The chapter titled “University Racial Composition and Self-esteem of Minority Students: Commitment, Self Views and Reflected Appraisals,” by David Merolla and Erin Baker, begins with a well-established empirical finding: among minority students, self-esteem is higher for those in schools with more, relative to fewer, other students with whom they share ethnic and racial background. Merolla and Baker use identity theory to advance an explanation for this finding by constructing and testing a serial mediation model of self-esteem. They hypothesize that students in schooling environments with more relative to fewer others who share their ethnic and racial backgrounds are more likely to be involved in more satisfying relationships with both faculty and other students. More relative to less satisfying relationships, in turn, enhance reflected appraisals of students’ capacities as students, and this enhances students’ self-evaluations. Enhanced self-evaluations in turn increase self-esteem. Using survey data on a sample of minority students from universities across the United States, Merolla and Baker find substantial support for their hypothesized model.

The chapter titled “Symbolic Interaction and Identity Theory: Current Achievements and Challenges for the Future,” by Robin Stryker, Richard Serpe and Brian Powell concludes this book by circling back to where it started, highlighting both theoretical and methodological advances contributed by the book’s various chapters. These advances deepen the foundational core of symbolic interactionism and identity theory and bridge to other theoretical traditions within sociology and the social sciences more generally, integrating these other traditions at least partially with symbolic interactionism.

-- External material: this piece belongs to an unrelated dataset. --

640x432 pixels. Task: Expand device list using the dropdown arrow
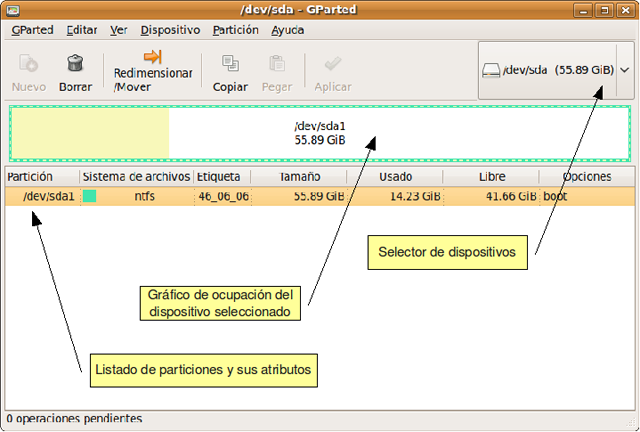coord(624,71)
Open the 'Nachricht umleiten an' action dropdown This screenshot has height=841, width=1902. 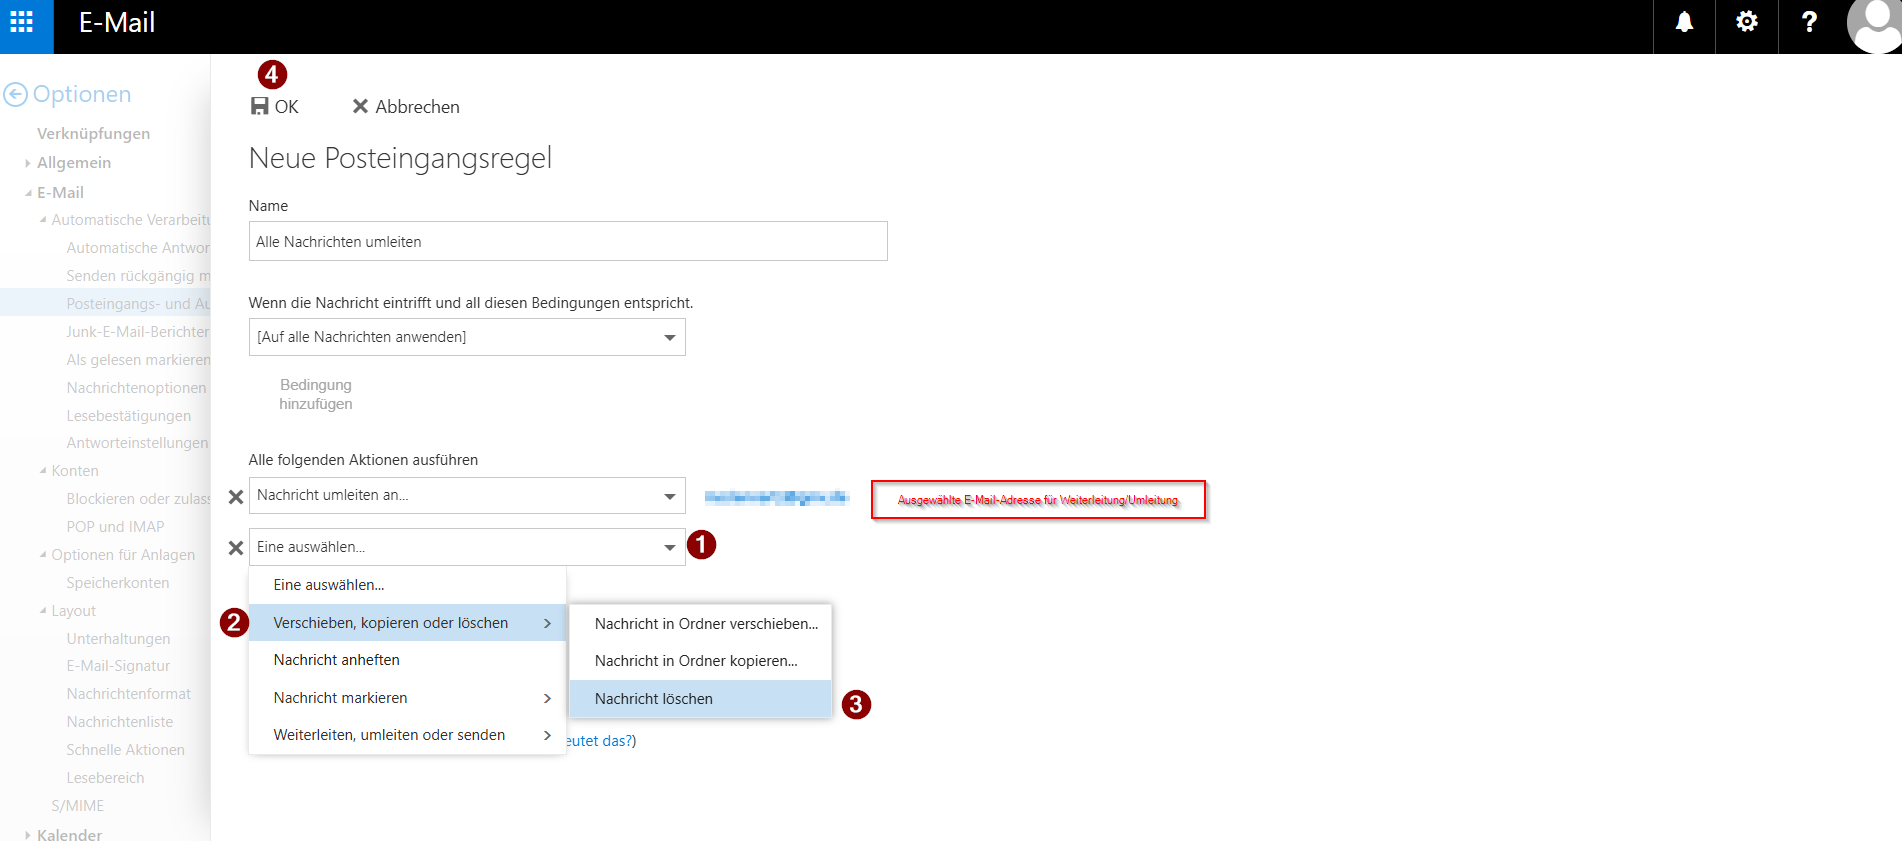click(x=466, y=496)
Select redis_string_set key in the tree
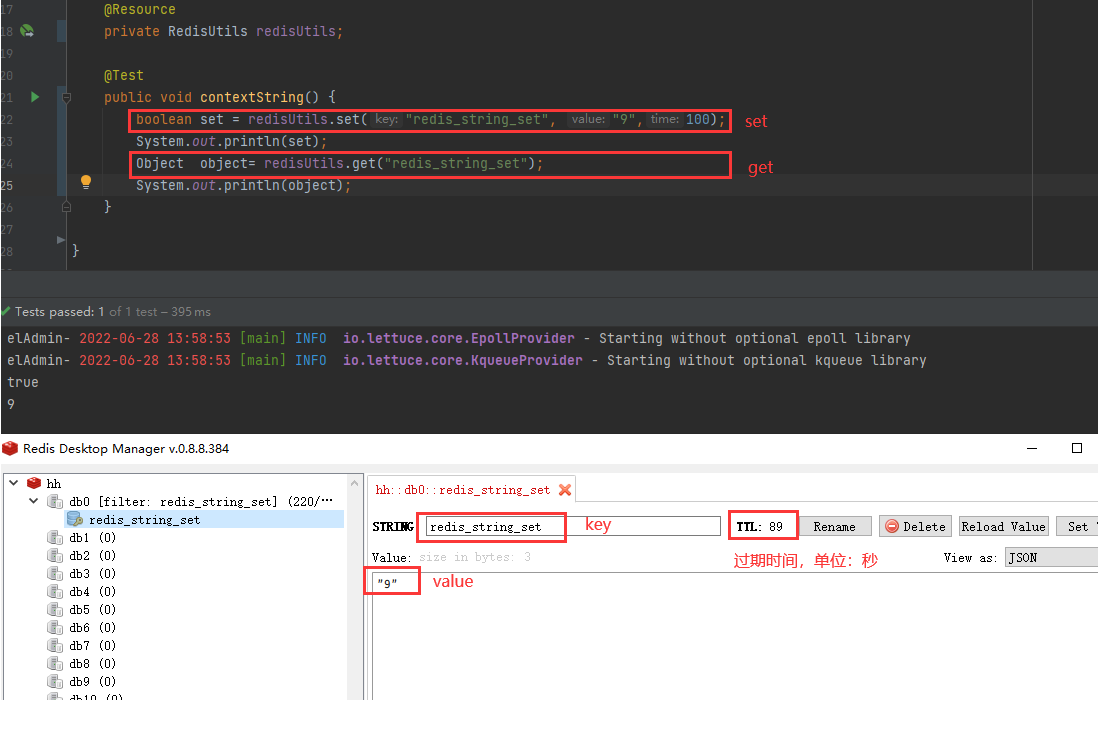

Based on all these advances, coupled with the material provided in this chapter, the authors suggest priorities for additional theorizing and research within symbolic interactionism and identity theory and point out additional opportunities for, and the importance of, more bridging theory and research. Noting the breadth of substantive topics and research questions on which identity theory can provide leverage, this final chapter argues that research framed by symbolic interaction and identity theory is all the more important because of its relevance to central societal issues, problems, and policies that are the subject of major public controversies today. These include, but are not restricted to, issues of crime, law and social control, immigration, class, racial-ethnic and gender inequalities and conflict, climate change and environmental policy, political polarization and political dysfunction, public health issues, reproductive issues, social protest—or the absence thereof—cultural change, and international relations.